Keesokan harinya, Raka mengumpulkan Pak Minto, Bu Tini, dan beberapa tetangga lainnya. Dengan suara yang teguh, ia berbagi rencananya. “Saya mau sawah ini jadi tempat yang berguna buat kita semua. Saya juga mau buat tempat buat anak-anak belajar, pake uang yang Ayah tinggalin. Ini janji saya buat Ayah,” katanya, matanya penuh tekad.

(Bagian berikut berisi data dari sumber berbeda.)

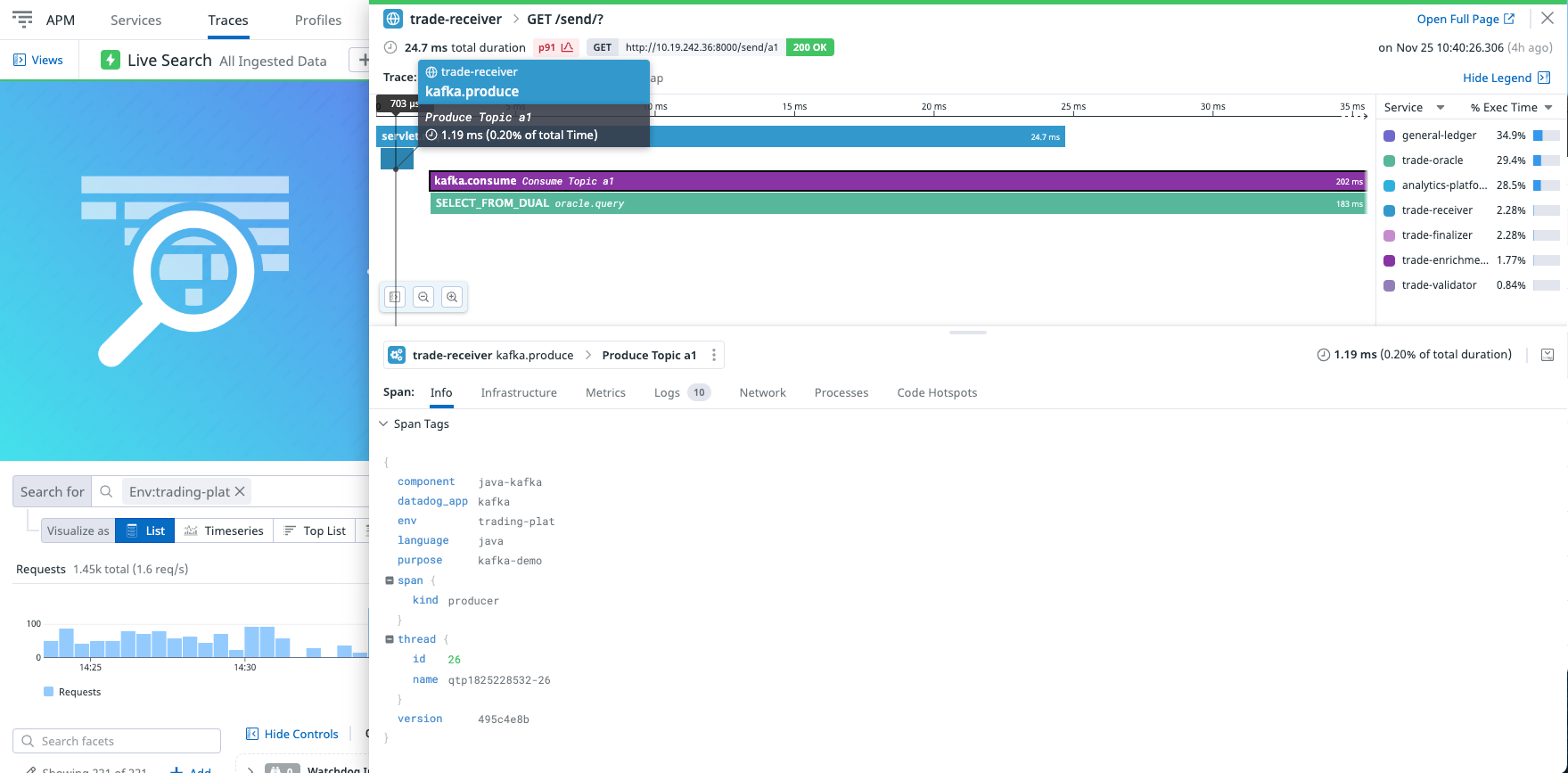The image size is (1568, 773).
Task: Click the p91 latency badge
Action: 555,47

Tetangga-tetangga itu tersenyum, beberapa di antaranya meneteskan air mata. Pak Minto memeluk Raka, berkata, “Ayahmu pasti bangga, Nak. Dia lihat kamu dari atas sana.”

Malam terakhirnya di desa, Raka duduk di kursi goyang, memandang foto keluarga di dinding. Ia menggantung pernik perak di dinding, sebagai pengingat janji yang ia buat. Di dalam hatinya, ia merasa ayahnya masih ada, tersenyum di antara bintang-bintang, menjaga janji cinta yang tak pernah padam. Dan di desa itu, dengan sawah yang mulai hijau kembali dan tawa anak-anak yang mulai terdengar, cahaya dari pengorbanan Pak Surya akhirnya bersinar terang, menerangi hidup Raka dan semua orang di sekitarnya.

Pernik Terakhir Ayah adalah lebih dari sekadar cerita—ia adalah pengingat bahwa cinta sejati hidup dalam pengorbanan dan kebaikan yang kita berikan kepada orang lain. Kisah Raka dan ayahnya mengajarkan bahwa warisan terbesar bukanlah harta, melainkan cinta yang terus bersinar melalui tindakan kita. Jadilah seperti Pak Surya, yang meski sederhana, meninggalkan jejak abadi melalui kasih sayangnya.